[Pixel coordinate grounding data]
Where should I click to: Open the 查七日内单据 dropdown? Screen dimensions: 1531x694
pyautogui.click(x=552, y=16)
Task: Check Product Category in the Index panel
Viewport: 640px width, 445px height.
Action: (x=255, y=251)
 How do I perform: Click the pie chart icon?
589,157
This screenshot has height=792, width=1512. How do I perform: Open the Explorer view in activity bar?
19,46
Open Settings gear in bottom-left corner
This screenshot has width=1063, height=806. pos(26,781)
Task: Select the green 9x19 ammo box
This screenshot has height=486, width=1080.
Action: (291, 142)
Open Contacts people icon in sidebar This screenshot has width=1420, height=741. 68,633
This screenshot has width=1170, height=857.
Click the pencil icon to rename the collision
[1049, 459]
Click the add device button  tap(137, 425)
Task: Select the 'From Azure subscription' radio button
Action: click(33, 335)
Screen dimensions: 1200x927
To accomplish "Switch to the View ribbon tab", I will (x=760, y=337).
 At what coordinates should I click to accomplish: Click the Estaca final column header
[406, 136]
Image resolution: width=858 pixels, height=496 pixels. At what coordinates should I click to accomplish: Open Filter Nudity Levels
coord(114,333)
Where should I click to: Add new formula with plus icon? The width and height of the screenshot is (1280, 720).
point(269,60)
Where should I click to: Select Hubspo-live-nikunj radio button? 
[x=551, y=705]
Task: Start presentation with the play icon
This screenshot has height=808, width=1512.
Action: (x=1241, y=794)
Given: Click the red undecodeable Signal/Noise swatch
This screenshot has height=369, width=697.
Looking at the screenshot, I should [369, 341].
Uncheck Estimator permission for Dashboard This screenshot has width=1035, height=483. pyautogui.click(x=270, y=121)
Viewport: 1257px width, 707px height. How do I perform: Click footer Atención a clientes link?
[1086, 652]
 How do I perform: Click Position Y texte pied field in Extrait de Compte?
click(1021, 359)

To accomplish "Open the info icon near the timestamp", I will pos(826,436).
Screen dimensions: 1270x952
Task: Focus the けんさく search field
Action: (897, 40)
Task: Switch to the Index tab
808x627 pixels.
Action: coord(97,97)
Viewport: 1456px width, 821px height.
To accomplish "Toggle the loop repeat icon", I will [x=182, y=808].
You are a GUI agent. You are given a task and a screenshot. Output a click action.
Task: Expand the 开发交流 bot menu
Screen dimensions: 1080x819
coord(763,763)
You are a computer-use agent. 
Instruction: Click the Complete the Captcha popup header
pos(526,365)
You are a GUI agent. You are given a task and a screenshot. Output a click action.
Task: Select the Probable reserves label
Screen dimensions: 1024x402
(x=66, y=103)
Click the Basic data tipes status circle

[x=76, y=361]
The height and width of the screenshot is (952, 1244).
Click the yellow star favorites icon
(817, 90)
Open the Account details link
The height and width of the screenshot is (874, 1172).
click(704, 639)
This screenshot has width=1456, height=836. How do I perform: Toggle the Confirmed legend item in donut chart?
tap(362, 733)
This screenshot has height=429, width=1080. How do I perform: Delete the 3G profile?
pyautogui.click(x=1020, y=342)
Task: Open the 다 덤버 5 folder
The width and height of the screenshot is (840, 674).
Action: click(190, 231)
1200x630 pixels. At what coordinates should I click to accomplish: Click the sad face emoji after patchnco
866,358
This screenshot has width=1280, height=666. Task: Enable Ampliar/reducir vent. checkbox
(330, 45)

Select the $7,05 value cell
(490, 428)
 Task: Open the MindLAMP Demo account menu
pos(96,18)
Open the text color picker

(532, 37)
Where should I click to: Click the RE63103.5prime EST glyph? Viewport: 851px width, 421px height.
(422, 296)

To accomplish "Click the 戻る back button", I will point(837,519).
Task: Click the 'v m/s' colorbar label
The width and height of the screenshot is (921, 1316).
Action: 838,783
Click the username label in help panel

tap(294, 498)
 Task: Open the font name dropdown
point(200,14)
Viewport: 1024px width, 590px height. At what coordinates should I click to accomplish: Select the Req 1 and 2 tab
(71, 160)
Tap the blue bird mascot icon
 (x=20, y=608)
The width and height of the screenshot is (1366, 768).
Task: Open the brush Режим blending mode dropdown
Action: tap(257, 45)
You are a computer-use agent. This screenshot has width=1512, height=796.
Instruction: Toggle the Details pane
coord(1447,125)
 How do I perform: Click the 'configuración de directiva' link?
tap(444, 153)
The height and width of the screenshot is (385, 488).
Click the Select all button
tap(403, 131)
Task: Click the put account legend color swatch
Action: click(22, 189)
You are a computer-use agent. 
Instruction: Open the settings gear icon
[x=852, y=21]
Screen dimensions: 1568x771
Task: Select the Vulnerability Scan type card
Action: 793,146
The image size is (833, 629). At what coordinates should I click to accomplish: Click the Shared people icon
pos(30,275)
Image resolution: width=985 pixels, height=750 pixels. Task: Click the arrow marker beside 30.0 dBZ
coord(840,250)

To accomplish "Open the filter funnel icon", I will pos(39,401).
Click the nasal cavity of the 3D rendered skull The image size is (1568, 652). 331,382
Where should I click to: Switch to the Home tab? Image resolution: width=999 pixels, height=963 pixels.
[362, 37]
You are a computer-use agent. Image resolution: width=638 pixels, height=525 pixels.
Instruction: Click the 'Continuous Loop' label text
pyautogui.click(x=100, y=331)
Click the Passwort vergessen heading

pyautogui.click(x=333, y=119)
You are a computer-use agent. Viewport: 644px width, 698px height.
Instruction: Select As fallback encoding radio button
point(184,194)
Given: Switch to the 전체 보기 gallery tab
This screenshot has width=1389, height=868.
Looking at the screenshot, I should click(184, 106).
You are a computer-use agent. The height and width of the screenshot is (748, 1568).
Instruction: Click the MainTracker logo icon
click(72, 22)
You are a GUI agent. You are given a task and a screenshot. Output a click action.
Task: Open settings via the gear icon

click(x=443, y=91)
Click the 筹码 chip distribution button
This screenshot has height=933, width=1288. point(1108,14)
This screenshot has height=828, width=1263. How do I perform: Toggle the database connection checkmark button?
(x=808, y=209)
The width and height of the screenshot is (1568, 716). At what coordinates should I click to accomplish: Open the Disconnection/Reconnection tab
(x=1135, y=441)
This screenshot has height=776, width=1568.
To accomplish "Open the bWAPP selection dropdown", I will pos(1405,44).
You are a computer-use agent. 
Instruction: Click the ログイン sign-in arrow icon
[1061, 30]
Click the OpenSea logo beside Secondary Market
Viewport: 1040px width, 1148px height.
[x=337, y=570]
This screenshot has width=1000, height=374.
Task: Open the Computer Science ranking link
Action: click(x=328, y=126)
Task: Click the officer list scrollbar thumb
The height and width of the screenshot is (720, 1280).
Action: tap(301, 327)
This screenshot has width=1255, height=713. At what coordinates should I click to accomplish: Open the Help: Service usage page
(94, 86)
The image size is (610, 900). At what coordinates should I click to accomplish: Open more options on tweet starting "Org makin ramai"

PROBLEM: Every entry should be printed again exactly as it stands.

WRITTEN RESPONSE:
Where should I click to: Open the 查七日内单据 dropdown? Screen dimensions: 1531x694
pyautogui.click(x=552, y=16)
Task: Check Product Category in the Index panel
Viewport: 640px width, 445px height.
Action: (x=255, y=251)
 How do I perform: Click the pie chart icon?
589,157
This screenshot has height=792, width=1512. How do I perform: Open the Explorer view in activity bar?
19,46
Open Settings gear in bottom-left corner
This screenshot has width=1063, height=806. pos(26,781)
Task: Select the green 9x19 ammo box
This screenshot has height=486, width=1080.
Action: (291, 142)
Open Contacts people icon in sidebar This screenshot has width=1420, height=741. 68,633
This screenshot has width=1170, height=857.
Click the pencil icon to rename the collision
[1049, 459]
Click the add device button  tap(137, 425)
Task: Select the 'From Azure subscription' radio button
Action: click(33, 335)
Screen dimensions: 1200x927
To accomplish "Switch to the View ribbon tab", I will (x=760, y=337).
 At what coordinates should I click to accomplish: Click the Estaca final column header
[406, 136]
Image resolution: width=858 pixels, height=496 pixels. At what coordinates should I click to accomplish: Open Filter Nudity Levels
coord(114,333)
Where should I click to: Add new formula with plus icon? The width and height of the screenshot is (1280, 720).
point(269,60)
Where should I click to: Select Hubspo-live-nikunj radio button? 
[x=551, y=705]
Task: Start presentation with the play icon
This screenshot has height=808, width=1512.
Action: (x=1241, y=794)
Given: Click the red undecodeable Signal/Noise swatch
This screenshot has height=369, width=697.
Looking at the screenshot, I should [369, 341].
Uncheck Estimator permission for Dashboard This screenshot has width=1035, height=483. pyautogui.click(x=270, y=121)
Viewport: 1257px width, 707px height. How do I perform: Click footer Atención a clientes link?
[1086, 652]
 How do I perform: Click Position Y texte pied field in Extrait de Compte?
click(1021, 359)

To accomplish "Open the info icon near the timestamp", I will pos(826,436).
Screen dimensions: 1270x952
Task: Focus the けんさく search field
Action: (897, 40)
Task: Switch to the Index tab
808x627 pixels.
Action: coord(97,97)
Viewport: 1456px width, 821px height.
To accomplish "Toggle the loop repeat icon", I will [x=182, y=808].
You are a GUI agent. You are given a task and a screenshot. Output a click action.
Task: Expand the 开发交流 bot menu
Screen dimensions: 1080x819
coord(763,763)
You are a computer-use agent. 
Instruction: Click the Complete the Captcha popup header
pos(526,365)
You are a GUI agent. You are given a task and a screenshot. Output a click action.
Task: Select the Probable reserves label
Screen dimensions: 1024x402
(x=66, y=103)
Click the Basic data tipes status circle

[x=76, y=361]
The height and width of the screenshot is (952, 1244).
Click the yellow star favorites icon
(817, 90)
Open the Account details link
The height and width of the screenshot is (874, 1172).
click(704, 639)
This screenshot has width=1456, height=836. How do I perform: Toggle the Confirmed legend item in donut chart?
tap(362, 733)
This screenshot has height=429, width=1080. How do I perform: Delete the 3G profile?
pyautogui.click(x=1020, y=342)
Task: Open the 다 덤버 5 folder
The width and height of the screenshot is (840, 674).
Action: click(190, 231)
1200x630 pixels. At what coordinates should I click to accomplish: Click the sad face emoji after patchnco
866,358
This screenshot has width=1280, height=666. Task: Enable Ampliar/reducir vent. checkbox
(330, 45)

Select the $7,05 value cell
(490, 428)
 Task: Open the MindLAMP Demo account menu
pos(96,18)
Open the text color picker

(532, 37)
Where should I click to: Click the RE63103.5prime EST glyph? Viewport: 851px width, 421px height.
(422, 296)

To accomplish "Click the 戻る back button", I will point(837,519).
Task: Click the 'v m/s' colorbar label
The width and height of the screenshot is (921, 1316).
Action: 838,783
Click the username label in help panel

tap(294, 498)
 Task: Open the font name dropdown
point(200,14)
Viewport: 1024px width, 590px height. At what coordinates should I click to accomplish: Select the Req 1 and 2 tab
(71, 160)
Tap the blue bird mascot icon
 (x=20, y=608)
The width and height of the screenshot is (1366, 768).
Task: Open the brush Режим blending mode dropdown
Action: tap(257, 45)
You are a computer-use agent. This screenshot has width=1512, height=796.
Instruction: Toggle the Details pane
coord(1447,125)
 How do I perform: Click the 'configuración de directiva' link?
tap(444, 153)
The height and width of the screenshot is (385, 488).
Click the Select all button
tap(403, 131)
Task: Click the put account legend color swatch
Action: click(22, 189)
You are a computer-use agent. 
Instruction: Open the settings gear icon
[x=852, y=21]
Screen dimensions: 1568x771
Task: Select the Vulnerability Scan type card
Action: 793,146
The image size is (833, 629). At what coordinates should I click to accomplish: Click the Shared people icon
pos(30,275)
Image resolution: width=985 pixels, height=750 pixels. Task: Click the arrow marker beside 30.0 dBZ
coord(840,250)

To accomplish "Open the filter funnel icon", I will pos(39,401).
Click the nasal cavity of the 3D rendered skull The image size is (1568, 652). 331,382
Where should I click to: Switch to the Home tab? Image resolution: width=999 pixels, height=963 pixels.
[362, 37]
You are a computer-use agent. Image resolution: width=638 pixels, height=525 pixels.
Instruction: Click the 'Continuous Loop' label text
pyautogui.click(x=100, y=331)
Click the Passwort vergessen heading

pyautogui.click(x=333, y=119)
You are a computer-use agent. Viewport: 644px width, 698px height.
Instruction: Select As fallback encoding radio button
point(184,194)
Given: Switch to the 전체 보기 gallery tab
This screenshot has width=1389, height=868.
Looking at the screenshot, I should click(184, 106).
You are a computer-use agent. The height and width of the screenshot is (748, 1568).
Instruction: Click the MainTracker logo icon
click(72, 22)
You are a GUI agent. You are given a task and a screenshot. Output a click action.
Task: Open settings via the gear icon

click(x=443, y=91)
Click the 筹码 chip distribution button
This screenshot has height=933, width=1288. point(1108,14)
This screenshot has height=828, width=1263. How do I perform: Toggle the database connection checkmark button?
(x=808, y=209)
The width and height of the screenshot is (1568, 716). At what coordinates should I click to accomplish: Open the Disconnection/Reconnection tab
(x=1135, y=441)
This screenshot has height=776, width=1568.
To accomplish "Open the bWAPP selection dropdown", I will pos(1405,44).
You are a computer-use agent. 
Instruction: Click the ログイン sign-in arrow icon
[1061, 30]
Click the OpenSea logo beside Secondary Market
Viewport: 1040px width, 1148px height.
[x=337, y=570]
This screenshot has width=1000, height=374.
Task: Open the Computer Science ranking link
Action: click(x=328, y=126)
Task: Click the officer list scrollbar thumb
The height and width of the screenshot is (720, 1280).
Action: tap(301, 327)
This screenshot has width=1255, height=713. At what coordinates should I click to accomplish: Open the Help: Service usage page
(94, 86)
The image size is (610, 900). At what coordinates should I click to accomplish: Open more options on tweet starting "Org makin ramai"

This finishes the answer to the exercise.